Agnostic to the scheduler

Even if multipart_form.lwt is easy to use, the distribution comes with a lower level of abstraction without lwt. By this way, the user is able to extend multipart_form with async or something else if it want.

The lower-level of the API provides multiples functions to help to user to manipulate the result:

type 'id t =
  | Leaf of 'id elt
  | Multipart of 'id t option list elt
and 'id elt = { header : Header.t; body : 'id }

val map : ('a -> 'b) -> 'a t -> 'b t
val flatten : 'a t -> 'a elt list

An encoder

The library is able to generate a multipart/form-data if you wants. You can create several parts which contain a stream of their bodies. Then, you are able to compose these parts into one a single multipart object.

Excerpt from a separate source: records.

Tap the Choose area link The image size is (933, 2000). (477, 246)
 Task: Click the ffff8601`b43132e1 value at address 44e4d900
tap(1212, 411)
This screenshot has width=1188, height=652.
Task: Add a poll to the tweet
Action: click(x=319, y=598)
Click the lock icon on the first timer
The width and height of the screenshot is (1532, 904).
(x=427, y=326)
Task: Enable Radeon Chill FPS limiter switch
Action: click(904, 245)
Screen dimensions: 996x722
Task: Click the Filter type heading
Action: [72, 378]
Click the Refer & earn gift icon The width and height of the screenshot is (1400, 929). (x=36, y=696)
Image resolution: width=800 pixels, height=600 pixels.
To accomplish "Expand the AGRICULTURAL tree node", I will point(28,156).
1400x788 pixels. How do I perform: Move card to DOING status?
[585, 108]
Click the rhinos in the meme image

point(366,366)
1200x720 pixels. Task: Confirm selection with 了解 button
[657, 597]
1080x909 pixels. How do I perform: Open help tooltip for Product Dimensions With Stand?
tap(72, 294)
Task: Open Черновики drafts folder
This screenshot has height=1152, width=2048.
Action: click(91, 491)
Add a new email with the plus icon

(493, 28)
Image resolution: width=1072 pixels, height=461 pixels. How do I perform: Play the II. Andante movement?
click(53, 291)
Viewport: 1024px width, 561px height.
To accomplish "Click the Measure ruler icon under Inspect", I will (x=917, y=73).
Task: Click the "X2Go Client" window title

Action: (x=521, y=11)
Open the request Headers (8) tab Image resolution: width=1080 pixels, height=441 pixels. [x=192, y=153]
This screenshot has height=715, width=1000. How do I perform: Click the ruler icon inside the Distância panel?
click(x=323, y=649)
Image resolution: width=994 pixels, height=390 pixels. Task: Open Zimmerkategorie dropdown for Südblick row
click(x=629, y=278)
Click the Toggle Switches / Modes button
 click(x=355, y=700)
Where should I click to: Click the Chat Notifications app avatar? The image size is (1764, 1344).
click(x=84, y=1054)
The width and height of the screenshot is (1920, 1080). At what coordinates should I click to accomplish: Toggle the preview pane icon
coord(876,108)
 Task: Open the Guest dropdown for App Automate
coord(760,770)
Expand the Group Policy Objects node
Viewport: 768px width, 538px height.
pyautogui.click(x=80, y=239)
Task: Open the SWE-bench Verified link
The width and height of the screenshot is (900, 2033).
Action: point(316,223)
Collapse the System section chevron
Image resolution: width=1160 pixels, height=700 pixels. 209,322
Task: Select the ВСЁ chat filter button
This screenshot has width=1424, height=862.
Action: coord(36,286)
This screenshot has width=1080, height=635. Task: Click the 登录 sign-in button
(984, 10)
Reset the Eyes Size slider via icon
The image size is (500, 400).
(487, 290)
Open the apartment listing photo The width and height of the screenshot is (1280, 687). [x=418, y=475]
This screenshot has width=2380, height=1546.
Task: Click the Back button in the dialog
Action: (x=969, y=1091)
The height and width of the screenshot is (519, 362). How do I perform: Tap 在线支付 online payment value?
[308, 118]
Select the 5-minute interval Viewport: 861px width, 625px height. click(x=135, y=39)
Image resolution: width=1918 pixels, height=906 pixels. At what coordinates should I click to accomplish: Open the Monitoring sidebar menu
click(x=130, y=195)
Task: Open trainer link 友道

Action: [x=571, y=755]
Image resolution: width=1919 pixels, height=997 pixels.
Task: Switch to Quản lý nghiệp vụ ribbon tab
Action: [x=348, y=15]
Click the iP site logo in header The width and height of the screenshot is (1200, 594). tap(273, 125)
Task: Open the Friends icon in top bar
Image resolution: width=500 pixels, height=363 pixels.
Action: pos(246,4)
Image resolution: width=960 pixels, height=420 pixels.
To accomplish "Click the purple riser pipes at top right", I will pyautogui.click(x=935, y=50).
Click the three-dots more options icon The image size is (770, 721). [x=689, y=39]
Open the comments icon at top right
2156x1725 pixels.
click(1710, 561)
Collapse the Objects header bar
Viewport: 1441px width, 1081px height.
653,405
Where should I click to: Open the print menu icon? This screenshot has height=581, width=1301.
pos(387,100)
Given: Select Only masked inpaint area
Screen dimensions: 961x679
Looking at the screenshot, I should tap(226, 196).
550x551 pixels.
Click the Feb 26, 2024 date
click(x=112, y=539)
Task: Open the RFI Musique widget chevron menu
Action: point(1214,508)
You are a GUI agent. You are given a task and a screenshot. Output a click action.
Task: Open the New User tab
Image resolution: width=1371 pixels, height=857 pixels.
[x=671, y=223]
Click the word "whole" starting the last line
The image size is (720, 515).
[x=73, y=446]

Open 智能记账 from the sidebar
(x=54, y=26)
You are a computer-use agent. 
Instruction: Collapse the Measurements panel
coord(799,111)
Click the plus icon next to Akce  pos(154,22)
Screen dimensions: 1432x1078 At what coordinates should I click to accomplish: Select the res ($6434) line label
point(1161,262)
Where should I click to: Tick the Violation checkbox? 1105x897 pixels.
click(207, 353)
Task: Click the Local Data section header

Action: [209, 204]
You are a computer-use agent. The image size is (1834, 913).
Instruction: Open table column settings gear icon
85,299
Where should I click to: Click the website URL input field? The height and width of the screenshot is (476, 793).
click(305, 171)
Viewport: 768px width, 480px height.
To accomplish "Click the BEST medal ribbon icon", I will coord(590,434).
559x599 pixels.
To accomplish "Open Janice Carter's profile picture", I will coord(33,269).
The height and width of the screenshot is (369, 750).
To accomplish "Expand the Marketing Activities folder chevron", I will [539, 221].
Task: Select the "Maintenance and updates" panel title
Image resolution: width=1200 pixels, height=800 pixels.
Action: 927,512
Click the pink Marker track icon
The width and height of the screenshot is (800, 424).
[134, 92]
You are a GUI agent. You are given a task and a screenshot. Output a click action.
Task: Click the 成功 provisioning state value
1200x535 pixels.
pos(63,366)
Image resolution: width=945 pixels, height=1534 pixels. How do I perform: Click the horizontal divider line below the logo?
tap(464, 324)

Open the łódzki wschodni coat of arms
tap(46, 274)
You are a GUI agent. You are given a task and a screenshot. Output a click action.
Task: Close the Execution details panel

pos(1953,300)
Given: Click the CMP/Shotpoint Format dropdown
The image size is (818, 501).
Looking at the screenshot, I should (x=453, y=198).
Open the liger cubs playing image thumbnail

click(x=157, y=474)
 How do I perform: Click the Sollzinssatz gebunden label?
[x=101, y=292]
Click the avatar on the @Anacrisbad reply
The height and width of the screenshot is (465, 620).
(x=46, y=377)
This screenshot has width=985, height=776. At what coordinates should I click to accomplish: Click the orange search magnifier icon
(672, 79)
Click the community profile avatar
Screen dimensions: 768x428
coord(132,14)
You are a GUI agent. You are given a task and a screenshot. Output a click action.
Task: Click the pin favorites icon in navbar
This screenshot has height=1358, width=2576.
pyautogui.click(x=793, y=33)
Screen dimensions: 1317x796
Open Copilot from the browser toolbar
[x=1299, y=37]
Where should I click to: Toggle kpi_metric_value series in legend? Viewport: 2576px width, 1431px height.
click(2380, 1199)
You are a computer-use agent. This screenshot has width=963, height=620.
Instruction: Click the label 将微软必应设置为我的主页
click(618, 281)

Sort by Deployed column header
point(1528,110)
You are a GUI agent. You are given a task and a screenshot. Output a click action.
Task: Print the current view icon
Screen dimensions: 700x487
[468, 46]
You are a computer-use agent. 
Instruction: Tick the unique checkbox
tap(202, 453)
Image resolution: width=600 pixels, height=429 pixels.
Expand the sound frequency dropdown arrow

Finally, multipart_form is able to produce a stream:

val stream_of_string : string -> (string * int * int) stream
val stream_of_file : string -> (string * int * int) stream
val rng : int -> string

let part0 = part
  ~encoding:`Base64
  ~disposition:(Content_disposition.v ~filename:"image.png" ~kind:`Attachment "my-image"
  (stream_of_file "image.png")

let part1 = part
  ~disposition:(Content_disposition.v ~kind:`Inline "my-text"
  (stream_of_string "My super image!")

let contents = multipart ~rng [ part0; part1 ]

let rec to_output stream oc = match stream () with
  | Some (str, off, len) ->
    output_substring oc str off len ; to_output stream oc
  | None -> ()

let () = to_output (to_stream contents) stdout